魔女の条件

第15話 魔女の条件(1)

 闇に沈んだ意識が急速に浮上していくのを感じていた。

「旅のお方。もし、旅のお方」

 おそるおそるという感じで呼びかけてくる少女の声が耳に心地よい。

 いつの間にか眠って―――いや倒れていたらしい。

 気力と体力を使い切って朦朧となりながらもここまで辿りついて力尽きたわけだ。

 丈の高い草むらだか作物の間から上半身を起こす。なんてざまだ。

 声をかけた少女が、緊張した雰囲気で一歩後ずさるのが聞こえた。誰とも知らない行き倒れの流れ者が身を起こしたついでに自分を草むらに引っ張り込むんじゃないかと警戒しているわけだ。

 まあ、安心して構わない。何せ今の俺はほとんど全ての力を使い果たして何もできない上に『目が見えない』。


 3昼夜にわたって外なる神ナイアルラトホテップの化身と戦い続け、結局勝敗はつかず終い。

 向こうはまだ余力を残していたものの、気紛れと悪意の塊ナイアルラトホテップは突然『飽きた』と立ち去り、結果俺が命拾いした。

「ひどい怪我をなさってる……」

 ああ、全身ボロボロだ。ショゴスマントも当面は仮死状態だろう。しかし、それよりも―――。

「何か食べるものをもっていたら……」

 そう、飲まず食わずで干からびそうだ。唇が割れている。

「食べもの?あ、これなら」

 少女―――盲目状態なのでわからんが、気配や声からして20歳になっていまい―――は

何か取り出した。微かに甘酸っぱい匂い。


「すまないが食べさせてくれないか……今の俺は目も見えないし、手足一本動かす力もない。何もしないとハスターに誓ってもいい」

 少女が指につまんで差し出したものを口に含む。弾力のある果肉の粒と酸っぱい汁気がたまらない。

「こんなうまいものを食べたのは初めてだ」

 正直言うとこれ以上にうまいものを食べたことは何度もあるが、最悪のコンディションで他人から優しさとともにわけてもらう食べ物は格別の味だ。

「まだあるわよ、ベリー」

 3つのベリーを全て食べると、ひとごこちついた。

「このお礼は必ずさせてもらう。俺はウィップアーウィル。君が思ってるとおりの流れ者だが野盗や逃亡兵じゃない。これでも一応巡礼者、だ」

 ただしカトリックでもユグノーでもない。名状し難きものハスターの巡礼者だが。

 沈黙が流れた。

「君の―――名は?」

 まだ警戒しているのか。俺はそんなに怪しいか?

「アンヌよ。アンヌ・クロフォード」

 名字があるのか。そこらの農家の娘ではないようだ。その言葉フランス語に、ここ北フランスよりさらに北のブリテンの発音が混じっているところからすると、両方の土地を行き来する小貴族か商家の娘だろう。

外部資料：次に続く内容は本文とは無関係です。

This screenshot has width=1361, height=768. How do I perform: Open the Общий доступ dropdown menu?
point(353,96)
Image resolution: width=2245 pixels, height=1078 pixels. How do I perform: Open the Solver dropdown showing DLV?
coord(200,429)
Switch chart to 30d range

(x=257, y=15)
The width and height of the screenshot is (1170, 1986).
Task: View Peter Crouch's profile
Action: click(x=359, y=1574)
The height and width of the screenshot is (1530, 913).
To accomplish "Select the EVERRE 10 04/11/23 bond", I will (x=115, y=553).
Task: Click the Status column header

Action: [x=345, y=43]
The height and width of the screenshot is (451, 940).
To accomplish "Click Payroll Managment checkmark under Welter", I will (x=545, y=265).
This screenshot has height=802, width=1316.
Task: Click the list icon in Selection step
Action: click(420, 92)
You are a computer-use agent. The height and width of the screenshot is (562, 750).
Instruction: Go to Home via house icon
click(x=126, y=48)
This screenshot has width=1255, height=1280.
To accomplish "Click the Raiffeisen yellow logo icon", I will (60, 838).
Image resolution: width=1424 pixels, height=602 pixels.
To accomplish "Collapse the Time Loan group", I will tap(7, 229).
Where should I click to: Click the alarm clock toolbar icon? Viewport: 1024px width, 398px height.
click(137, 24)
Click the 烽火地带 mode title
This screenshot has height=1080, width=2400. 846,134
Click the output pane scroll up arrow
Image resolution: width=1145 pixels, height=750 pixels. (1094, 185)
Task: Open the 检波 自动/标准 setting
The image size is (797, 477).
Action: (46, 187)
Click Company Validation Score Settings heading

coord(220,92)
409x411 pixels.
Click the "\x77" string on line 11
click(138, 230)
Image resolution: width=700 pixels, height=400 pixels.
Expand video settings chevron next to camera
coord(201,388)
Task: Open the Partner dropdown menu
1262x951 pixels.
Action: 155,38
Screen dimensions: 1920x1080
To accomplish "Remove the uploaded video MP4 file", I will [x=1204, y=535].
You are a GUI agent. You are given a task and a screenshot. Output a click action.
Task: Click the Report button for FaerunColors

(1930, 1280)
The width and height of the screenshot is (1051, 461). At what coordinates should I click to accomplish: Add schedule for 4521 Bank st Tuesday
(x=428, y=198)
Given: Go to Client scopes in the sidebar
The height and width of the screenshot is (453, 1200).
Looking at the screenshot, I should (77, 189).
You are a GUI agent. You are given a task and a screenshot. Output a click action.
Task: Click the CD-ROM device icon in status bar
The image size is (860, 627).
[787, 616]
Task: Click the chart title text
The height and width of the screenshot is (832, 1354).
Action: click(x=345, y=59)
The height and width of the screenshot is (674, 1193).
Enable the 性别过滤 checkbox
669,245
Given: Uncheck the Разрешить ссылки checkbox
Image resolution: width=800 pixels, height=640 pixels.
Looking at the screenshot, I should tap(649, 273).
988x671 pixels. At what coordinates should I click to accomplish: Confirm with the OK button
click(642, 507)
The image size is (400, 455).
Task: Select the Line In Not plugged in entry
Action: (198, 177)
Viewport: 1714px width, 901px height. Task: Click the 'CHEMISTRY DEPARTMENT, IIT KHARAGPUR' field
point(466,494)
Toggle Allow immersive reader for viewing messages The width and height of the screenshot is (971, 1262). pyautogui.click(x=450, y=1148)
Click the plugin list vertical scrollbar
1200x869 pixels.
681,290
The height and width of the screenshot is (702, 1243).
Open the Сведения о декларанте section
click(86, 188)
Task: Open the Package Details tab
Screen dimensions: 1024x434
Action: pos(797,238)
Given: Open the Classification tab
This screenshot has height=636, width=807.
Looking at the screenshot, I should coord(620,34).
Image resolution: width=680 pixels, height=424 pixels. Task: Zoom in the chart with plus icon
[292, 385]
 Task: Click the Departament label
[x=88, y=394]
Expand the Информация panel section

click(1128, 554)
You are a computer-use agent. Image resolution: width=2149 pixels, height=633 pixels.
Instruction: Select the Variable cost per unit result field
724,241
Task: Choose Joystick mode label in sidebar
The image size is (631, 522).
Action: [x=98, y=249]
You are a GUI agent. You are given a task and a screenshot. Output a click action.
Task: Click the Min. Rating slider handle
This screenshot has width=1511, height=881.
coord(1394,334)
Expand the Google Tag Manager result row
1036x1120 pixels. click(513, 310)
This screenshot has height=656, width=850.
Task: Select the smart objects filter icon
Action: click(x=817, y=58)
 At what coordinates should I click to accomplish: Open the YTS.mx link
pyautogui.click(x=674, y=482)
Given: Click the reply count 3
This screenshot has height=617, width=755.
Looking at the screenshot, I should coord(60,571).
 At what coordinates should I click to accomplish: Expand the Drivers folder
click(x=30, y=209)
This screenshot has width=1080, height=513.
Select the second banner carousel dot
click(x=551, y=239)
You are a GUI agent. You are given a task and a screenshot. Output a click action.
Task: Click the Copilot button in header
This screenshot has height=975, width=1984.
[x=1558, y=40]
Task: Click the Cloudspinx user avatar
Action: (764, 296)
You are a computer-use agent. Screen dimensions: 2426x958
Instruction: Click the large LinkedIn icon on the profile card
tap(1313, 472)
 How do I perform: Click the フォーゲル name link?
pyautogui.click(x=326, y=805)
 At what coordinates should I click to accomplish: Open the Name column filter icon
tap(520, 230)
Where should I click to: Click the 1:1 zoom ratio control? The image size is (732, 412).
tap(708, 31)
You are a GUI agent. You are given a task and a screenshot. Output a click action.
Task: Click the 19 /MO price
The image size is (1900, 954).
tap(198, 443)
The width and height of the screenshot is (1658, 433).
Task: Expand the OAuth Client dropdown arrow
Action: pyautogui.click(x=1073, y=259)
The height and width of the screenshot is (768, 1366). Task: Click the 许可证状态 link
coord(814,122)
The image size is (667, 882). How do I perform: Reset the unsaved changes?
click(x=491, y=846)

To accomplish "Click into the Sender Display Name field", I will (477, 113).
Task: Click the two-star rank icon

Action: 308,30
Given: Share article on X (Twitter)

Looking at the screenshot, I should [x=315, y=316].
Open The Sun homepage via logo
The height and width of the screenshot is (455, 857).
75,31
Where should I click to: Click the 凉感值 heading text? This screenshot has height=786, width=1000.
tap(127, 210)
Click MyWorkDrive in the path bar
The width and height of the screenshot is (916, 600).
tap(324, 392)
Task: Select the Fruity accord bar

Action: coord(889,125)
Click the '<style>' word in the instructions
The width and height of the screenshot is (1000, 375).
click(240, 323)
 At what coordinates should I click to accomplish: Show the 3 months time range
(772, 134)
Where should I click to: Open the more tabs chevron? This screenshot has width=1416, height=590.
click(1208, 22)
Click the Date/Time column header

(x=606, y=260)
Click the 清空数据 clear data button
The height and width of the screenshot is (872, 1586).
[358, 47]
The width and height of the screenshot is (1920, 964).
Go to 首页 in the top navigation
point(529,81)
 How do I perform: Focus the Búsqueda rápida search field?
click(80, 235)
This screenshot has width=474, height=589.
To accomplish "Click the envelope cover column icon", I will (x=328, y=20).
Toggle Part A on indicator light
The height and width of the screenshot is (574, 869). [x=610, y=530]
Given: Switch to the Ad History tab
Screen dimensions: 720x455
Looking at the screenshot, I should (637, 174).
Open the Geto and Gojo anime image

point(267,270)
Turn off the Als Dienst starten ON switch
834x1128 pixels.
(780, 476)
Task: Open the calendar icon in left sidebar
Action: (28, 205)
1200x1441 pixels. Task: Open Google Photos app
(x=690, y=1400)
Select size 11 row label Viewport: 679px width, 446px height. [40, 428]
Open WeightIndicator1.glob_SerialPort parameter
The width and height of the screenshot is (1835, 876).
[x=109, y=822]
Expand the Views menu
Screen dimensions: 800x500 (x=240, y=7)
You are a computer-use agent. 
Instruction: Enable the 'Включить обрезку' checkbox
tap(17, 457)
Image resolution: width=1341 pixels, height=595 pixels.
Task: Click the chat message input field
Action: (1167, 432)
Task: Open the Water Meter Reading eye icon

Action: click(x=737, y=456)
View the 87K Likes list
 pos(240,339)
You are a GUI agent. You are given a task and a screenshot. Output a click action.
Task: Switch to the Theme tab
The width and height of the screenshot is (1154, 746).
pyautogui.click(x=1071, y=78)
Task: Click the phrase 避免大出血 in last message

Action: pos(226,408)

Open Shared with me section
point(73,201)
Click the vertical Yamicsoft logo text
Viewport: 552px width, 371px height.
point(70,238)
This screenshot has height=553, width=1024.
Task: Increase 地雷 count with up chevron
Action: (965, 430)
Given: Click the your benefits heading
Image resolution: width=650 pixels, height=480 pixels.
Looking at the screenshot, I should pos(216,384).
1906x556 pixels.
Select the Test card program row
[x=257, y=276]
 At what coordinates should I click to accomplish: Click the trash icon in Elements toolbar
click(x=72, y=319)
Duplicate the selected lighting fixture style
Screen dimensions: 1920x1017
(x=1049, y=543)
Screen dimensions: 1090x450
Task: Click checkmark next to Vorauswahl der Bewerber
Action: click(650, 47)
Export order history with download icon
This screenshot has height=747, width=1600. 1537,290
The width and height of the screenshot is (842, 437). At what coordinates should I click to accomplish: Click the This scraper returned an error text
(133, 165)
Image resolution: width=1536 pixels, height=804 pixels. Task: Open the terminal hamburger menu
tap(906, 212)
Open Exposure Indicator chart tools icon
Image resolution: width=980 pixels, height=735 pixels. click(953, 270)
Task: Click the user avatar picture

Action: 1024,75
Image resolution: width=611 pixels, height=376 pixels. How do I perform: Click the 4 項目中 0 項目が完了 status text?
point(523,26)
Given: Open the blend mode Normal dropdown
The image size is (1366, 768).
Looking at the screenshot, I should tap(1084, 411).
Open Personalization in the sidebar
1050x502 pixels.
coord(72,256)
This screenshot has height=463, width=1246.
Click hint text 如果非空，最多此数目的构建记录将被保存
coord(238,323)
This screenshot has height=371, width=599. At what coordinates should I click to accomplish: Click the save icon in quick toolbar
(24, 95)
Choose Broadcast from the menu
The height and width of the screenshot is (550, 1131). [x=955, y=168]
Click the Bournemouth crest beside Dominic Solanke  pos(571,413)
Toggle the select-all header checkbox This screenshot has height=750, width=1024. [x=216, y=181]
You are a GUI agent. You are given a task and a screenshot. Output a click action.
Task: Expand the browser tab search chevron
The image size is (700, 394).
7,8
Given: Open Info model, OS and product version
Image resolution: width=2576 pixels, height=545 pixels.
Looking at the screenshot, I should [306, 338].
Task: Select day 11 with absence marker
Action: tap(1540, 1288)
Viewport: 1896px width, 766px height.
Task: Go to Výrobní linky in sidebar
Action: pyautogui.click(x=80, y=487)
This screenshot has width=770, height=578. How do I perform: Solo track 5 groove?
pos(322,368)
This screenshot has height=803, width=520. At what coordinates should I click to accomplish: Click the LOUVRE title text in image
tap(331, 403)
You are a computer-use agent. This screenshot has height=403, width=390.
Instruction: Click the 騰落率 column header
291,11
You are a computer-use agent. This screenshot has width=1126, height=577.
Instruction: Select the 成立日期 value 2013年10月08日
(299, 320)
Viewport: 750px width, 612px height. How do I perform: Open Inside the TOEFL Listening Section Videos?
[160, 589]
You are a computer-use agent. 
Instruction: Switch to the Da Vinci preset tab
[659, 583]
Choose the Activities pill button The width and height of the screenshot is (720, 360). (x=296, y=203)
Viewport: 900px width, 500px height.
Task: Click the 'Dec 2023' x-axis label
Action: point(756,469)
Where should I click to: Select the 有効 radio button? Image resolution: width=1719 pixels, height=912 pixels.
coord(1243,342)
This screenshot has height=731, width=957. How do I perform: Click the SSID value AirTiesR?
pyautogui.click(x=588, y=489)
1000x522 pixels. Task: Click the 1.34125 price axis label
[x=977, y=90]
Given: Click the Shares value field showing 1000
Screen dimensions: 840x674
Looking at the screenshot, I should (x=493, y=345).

「この近くの町か村の者か?じきに治ると思うが、今は目が見えなくて困ってる。案内してもらえないか」

「いいけど、宿代おかねあるの?」

「おう、ここに」

 ベルトから下げていた金入れの巾着がない……。

 落としたか、ナイアルラトホテップあのやろうが盗んでいったか。

 少女が笑い出した。

「こんなところで寝てたらとられてもしかたないわね。でもこんな農園の奥まで来る人もいないだろうけど。いいわ、私の家に来なさい。納屋に寝かせてあげるわ。他の召使も一緒だけど」

 俺と奴が戦っていたのはここからかなり歩いた場所にある人里離れた山だった。俺はふらふらと歩いて、ギリギリ人が訪れる境界まで辿りつけたということだろう。

 この少女がいなかったら少しやばかったかもしれん。今は黄金の蜂蜜酒も持っていないからバイアクヘー(有翼生物。黄金の蜂蜜酒と石笛を用いて召喚可能)も呼べなかった。

「アンヌ。では君はなんだってそんなひとが寄りつかないこんなところまで1人で来たんだ?」

「ウィップ、あなたは見えないから気づいてないのね。私は虹の根元を探しにきたのよ。根元にあなたが寝転がっていたんじゃない」

 虹の根元?そのおかげで命拾いしたのか。

「あなたが困っていることを神様が教えてくださったのかもしれないわね」

 はしゃいでいるが、鈴を鳴らすような美しい声だ。


 俺は―――なんとこの俺がこの顔かたちも知らぬ片田舎の娘に惹かれかかっていることを俺はハスターになんと言えばいいのだろう?